Masneck’s core thesis is a straw man. Hell, it’s a twenty foot tall straw man, on fire, with Edward Woodward trapped inside, shouting, “Oh, Jesus Christ! Oh, Jesus Christ!” Pretending that there is a true original creator who deserves credit, money or control is a problem? Because it means no new creative works could be done without getting permission? This is just patently not how it works. We do accept in law that there’s a true original creator. We do accept that they deserve credit, money and control. We do even have it written into laws that limit one creator’s ability to reuse another’s work without permission. None of this prevents new creative work being done. In fact, it pretty much defines what “new creative work” is in direct contrast to derivative work and gives us carte blanche with the former.
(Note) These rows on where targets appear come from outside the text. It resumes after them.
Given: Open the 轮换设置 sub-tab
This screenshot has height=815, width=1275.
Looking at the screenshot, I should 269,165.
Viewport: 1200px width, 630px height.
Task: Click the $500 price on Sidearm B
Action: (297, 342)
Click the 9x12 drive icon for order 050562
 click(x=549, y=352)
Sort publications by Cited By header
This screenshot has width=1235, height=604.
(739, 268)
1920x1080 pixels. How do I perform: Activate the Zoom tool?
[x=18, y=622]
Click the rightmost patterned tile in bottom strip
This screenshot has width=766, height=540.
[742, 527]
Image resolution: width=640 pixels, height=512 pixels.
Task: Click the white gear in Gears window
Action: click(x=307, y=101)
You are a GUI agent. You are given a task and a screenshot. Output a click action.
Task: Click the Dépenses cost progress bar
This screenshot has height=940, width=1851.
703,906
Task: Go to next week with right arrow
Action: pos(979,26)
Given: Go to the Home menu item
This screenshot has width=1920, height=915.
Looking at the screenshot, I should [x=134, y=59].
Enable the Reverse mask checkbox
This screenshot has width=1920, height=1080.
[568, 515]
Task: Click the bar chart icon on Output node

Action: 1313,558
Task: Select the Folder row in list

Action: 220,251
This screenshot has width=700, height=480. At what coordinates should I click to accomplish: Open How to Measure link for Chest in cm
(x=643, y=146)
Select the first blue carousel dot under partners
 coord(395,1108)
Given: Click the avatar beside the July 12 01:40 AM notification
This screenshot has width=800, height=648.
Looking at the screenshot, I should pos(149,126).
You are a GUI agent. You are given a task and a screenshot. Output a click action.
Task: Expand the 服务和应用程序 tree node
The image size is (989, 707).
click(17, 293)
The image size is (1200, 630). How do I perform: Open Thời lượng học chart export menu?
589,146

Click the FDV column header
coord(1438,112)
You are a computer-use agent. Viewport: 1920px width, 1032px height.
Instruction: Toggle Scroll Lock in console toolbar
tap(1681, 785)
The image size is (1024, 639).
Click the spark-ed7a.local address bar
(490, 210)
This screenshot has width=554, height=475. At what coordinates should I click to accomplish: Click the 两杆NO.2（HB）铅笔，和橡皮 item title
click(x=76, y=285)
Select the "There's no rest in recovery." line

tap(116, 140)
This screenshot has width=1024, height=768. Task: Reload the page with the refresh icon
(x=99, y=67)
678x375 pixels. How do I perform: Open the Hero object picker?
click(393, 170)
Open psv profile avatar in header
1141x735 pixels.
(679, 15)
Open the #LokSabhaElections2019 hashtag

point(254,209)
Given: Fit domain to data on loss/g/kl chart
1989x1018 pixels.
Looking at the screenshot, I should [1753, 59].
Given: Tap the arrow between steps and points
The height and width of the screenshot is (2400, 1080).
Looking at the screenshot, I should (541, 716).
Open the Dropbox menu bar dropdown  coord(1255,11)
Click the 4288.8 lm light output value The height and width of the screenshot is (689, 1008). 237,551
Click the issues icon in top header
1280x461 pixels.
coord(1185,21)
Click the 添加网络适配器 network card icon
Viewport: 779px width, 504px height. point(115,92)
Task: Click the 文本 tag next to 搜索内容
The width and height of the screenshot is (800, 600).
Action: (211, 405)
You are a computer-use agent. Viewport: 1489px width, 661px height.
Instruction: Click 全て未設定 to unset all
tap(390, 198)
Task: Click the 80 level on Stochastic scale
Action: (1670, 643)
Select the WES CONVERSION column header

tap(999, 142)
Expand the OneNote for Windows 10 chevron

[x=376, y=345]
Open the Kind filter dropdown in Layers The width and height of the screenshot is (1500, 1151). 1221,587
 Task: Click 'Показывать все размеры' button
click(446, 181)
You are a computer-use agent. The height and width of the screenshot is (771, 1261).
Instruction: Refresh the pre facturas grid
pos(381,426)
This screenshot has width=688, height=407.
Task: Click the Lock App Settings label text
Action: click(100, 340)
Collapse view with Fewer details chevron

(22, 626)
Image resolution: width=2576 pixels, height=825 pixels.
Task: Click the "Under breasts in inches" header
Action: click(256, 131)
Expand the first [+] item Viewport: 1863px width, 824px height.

Not only that, it doesn’t rule out the latter, just requires us to gain consent in that fraction of the cases where the source work is not in the public domain. Other than that small fraction of works still under copyright, the whole history of literature is open to us, from Glgamesh on. The whole history of art is open to us, from the cave-paintings of Lascaux on. Use this to your heart’s consent, the law tells us. All of this is yours now. It belongs to your generation. We only require, legally speaking, that credit, money or control in the case of living creators or the inheritors of their estate for a set period of time after that creator’s death. We think that’s a just reward for that creator’s contribution to our culture.